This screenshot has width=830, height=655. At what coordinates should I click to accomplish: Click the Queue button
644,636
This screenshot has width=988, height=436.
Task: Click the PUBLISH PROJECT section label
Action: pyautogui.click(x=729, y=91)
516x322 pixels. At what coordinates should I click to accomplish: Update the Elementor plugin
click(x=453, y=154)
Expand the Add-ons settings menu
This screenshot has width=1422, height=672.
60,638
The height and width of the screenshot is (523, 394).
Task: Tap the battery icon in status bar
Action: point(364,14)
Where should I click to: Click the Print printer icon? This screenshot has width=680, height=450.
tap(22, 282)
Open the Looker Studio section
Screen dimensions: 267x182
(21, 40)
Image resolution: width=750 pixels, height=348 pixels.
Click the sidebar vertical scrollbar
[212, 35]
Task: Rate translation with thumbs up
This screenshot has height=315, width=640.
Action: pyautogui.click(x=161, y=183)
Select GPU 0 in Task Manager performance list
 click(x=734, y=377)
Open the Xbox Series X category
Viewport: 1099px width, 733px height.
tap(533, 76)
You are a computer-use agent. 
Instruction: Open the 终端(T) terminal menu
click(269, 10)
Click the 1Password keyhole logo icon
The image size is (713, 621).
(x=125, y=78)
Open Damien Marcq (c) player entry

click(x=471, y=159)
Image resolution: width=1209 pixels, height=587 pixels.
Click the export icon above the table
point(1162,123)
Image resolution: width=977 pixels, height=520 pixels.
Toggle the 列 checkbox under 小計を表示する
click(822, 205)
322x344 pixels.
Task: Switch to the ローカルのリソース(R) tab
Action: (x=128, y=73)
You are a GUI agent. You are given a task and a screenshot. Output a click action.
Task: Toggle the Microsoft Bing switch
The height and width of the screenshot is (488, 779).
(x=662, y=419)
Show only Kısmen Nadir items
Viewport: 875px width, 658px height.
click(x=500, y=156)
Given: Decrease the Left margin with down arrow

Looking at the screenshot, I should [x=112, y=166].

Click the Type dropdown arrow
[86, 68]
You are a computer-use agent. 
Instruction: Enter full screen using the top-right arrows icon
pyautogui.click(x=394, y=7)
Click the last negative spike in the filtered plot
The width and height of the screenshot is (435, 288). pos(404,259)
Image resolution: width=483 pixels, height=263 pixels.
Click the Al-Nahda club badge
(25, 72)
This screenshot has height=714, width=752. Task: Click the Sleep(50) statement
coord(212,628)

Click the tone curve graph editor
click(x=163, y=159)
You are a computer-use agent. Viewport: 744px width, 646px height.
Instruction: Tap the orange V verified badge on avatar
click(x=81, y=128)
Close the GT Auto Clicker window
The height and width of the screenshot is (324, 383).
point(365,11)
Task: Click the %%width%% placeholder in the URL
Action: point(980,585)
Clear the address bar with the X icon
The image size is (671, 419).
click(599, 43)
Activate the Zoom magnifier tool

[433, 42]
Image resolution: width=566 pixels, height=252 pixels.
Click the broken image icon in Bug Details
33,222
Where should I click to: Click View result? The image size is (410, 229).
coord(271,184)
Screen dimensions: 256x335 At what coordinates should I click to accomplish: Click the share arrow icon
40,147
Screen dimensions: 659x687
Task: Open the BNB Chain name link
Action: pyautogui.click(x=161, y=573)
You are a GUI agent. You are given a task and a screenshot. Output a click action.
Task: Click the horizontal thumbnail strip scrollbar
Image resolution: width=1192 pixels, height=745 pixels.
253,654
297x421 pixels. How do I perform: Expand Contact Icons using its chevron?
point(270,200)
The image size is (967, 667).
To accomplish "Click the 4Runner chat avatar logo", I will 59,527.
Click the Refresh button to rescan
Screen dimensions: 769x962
┄┄┄┄┄┄
### TO DO
Beginning at the line with "Screen dimensions: 256x335", write out each line exactly as it stands until the listing ends, and add nothing.

### EXERCISE RESPONSE
Screen dimensions: 256x335 At what coordinates should I click to accomplish: Click the share arrow icon
40,147
Screen dimensions: 659x687
Task: Open the BNB Chain name link
Action: pyautogui.click(x=161, y=573)
You are a GUI agent. You are given a task and a screenshot. Output a click action.
Task: Click the horizontal thumbnail strip scrollbar
Image resolution: width=1192 pixels, height=745 pixels.
253,654
297x421 pixels. How do I perform: Expand Contact Icons using its chevron?
point(270,200)
The image size is (967, 667).
To accomplish "Click the 4Runner chat avatar logo", I will 59,527.
Click the Refresh button to rescan
Screen dimensions: 769x962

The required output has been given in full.